• What the task asks
Rewrite the stretch of lines from the one containing "Given: Click the" through the end of the lines below, with "subtitle" replaced by "heading" and nothing else changed. Omit the pictures from your answer.

• Material shown
>> START

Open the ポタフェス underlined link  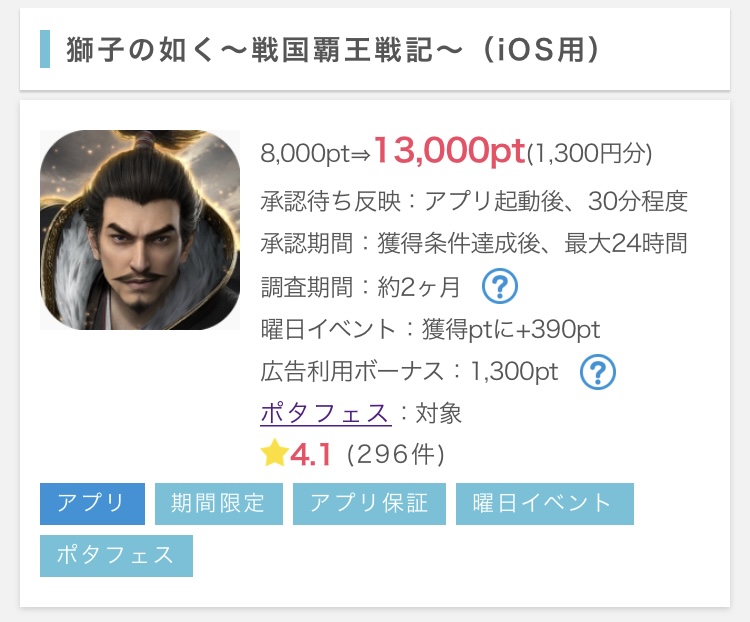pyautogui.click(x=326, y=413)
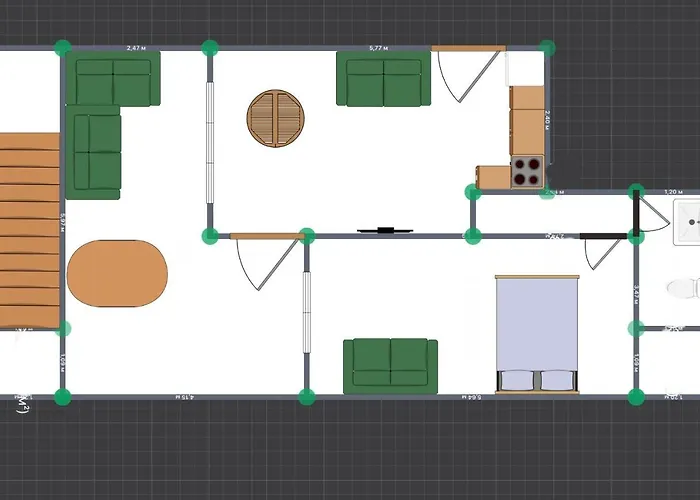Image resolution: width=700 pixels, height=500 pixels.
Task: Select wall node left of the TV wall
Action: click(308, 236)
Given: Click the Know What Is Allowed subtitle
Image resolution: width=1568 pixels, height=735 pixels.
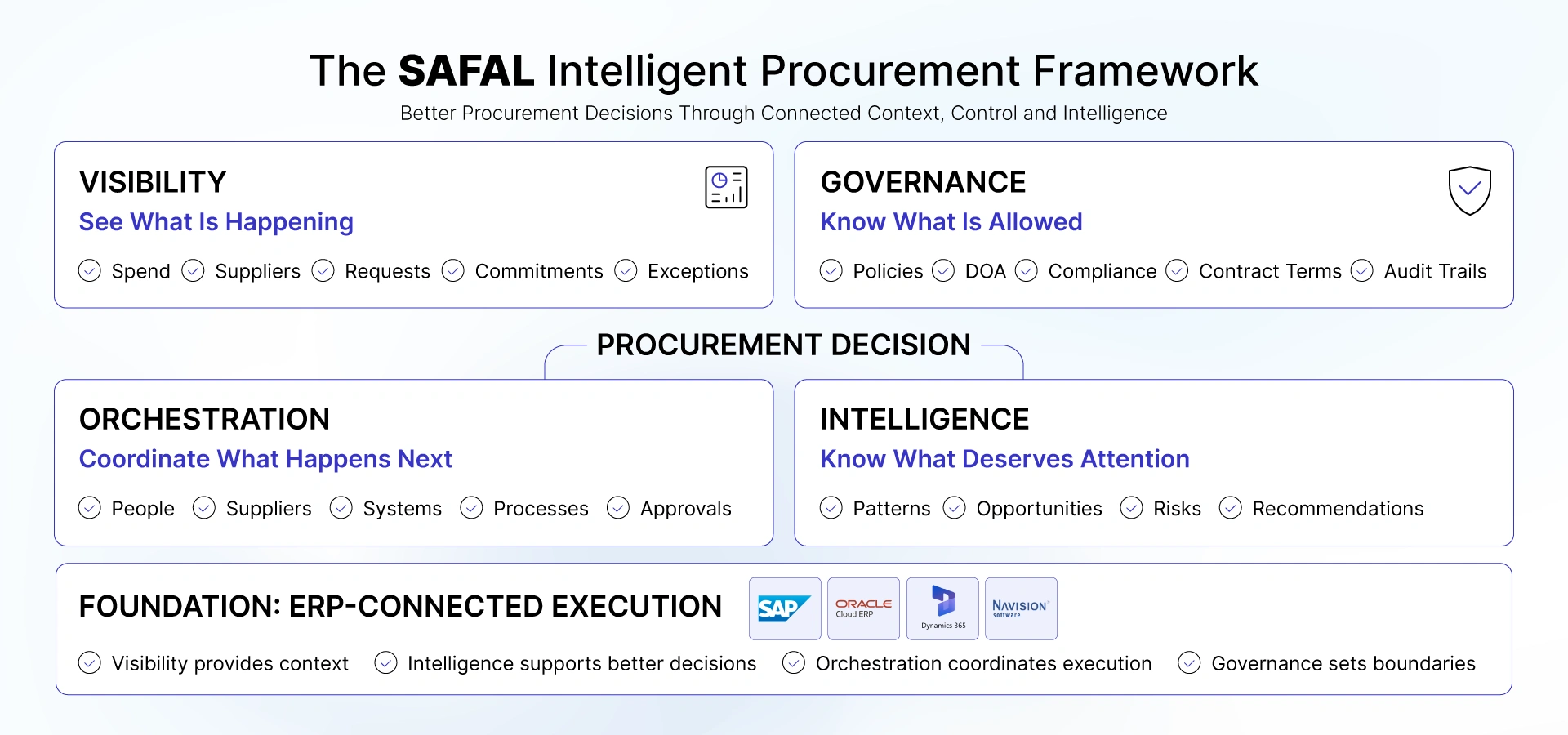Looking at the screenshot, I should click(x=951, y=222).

>> END

• Exercise solution
Given: Click the Know What Is Allowed heading
Image resolution: width=1568 pixels, height=735 pixels.
Looking at the screenshot, I should click(x=951, y=222).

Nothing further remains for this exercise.